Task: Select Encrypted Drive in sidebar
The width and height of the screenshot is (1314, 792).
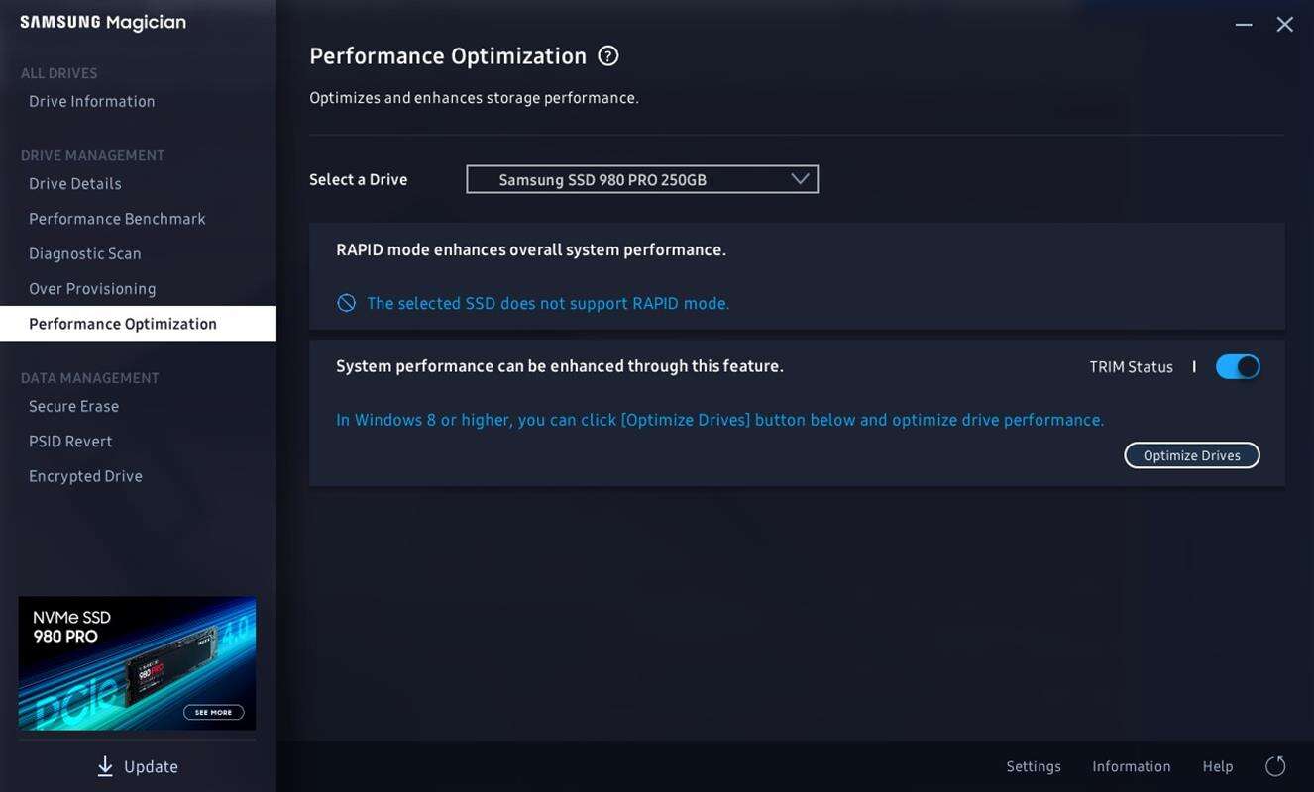Action: (x=85, y=476)
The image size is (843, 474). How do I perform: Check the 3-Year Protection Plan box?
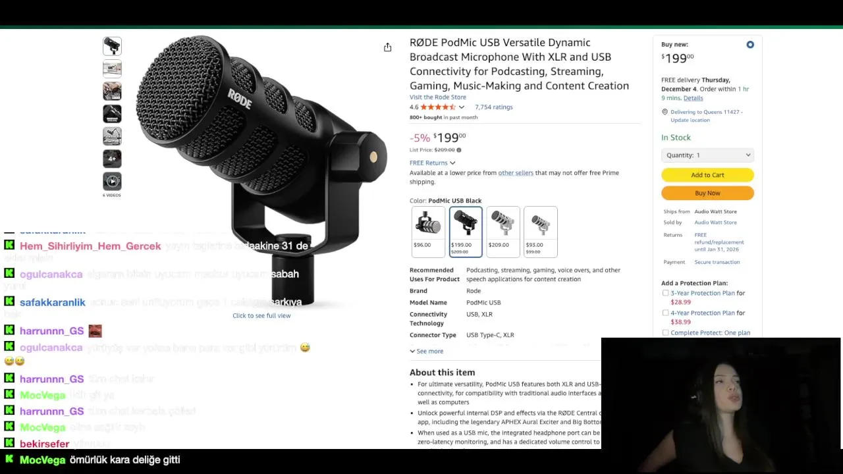[x=665, y=293]
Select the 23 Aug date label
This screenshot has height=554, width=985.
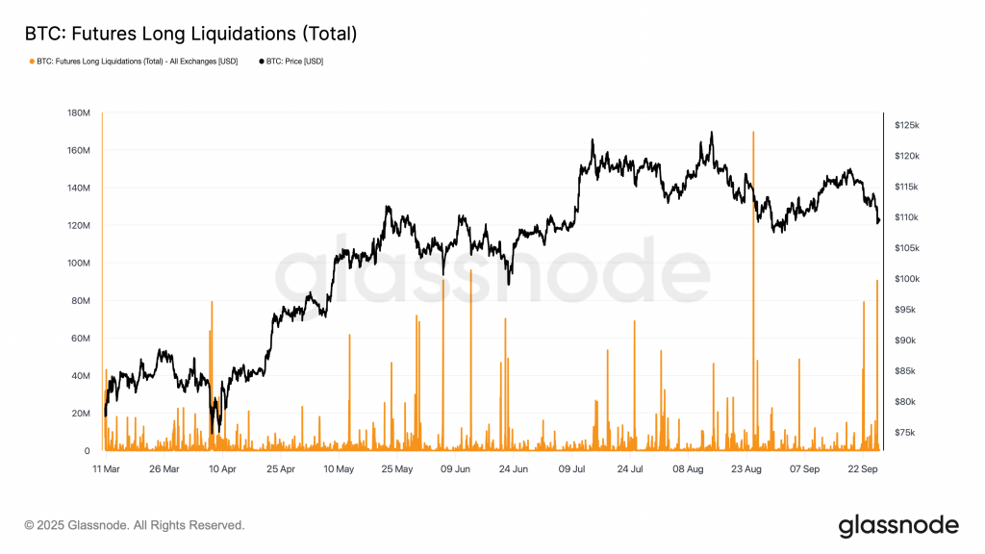pos(746,468)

--- --- ---

EXERCISE DIRECTIONS :: An exact copy of all entries is needed, with no pictures in it.

RESPONSE AREA ::
Task: Select Encrypted Drive in sidebar
The width and height of the screenshot is (1314, 792).
Action: (x=85, y=476)
The image size is (843, 474). How do I perform: Check the 3-Year Protection Plan box?
[x=665, y=293]
Select the 23 Aug date label
This screenshot has height=554, width=985.
pos(746,468)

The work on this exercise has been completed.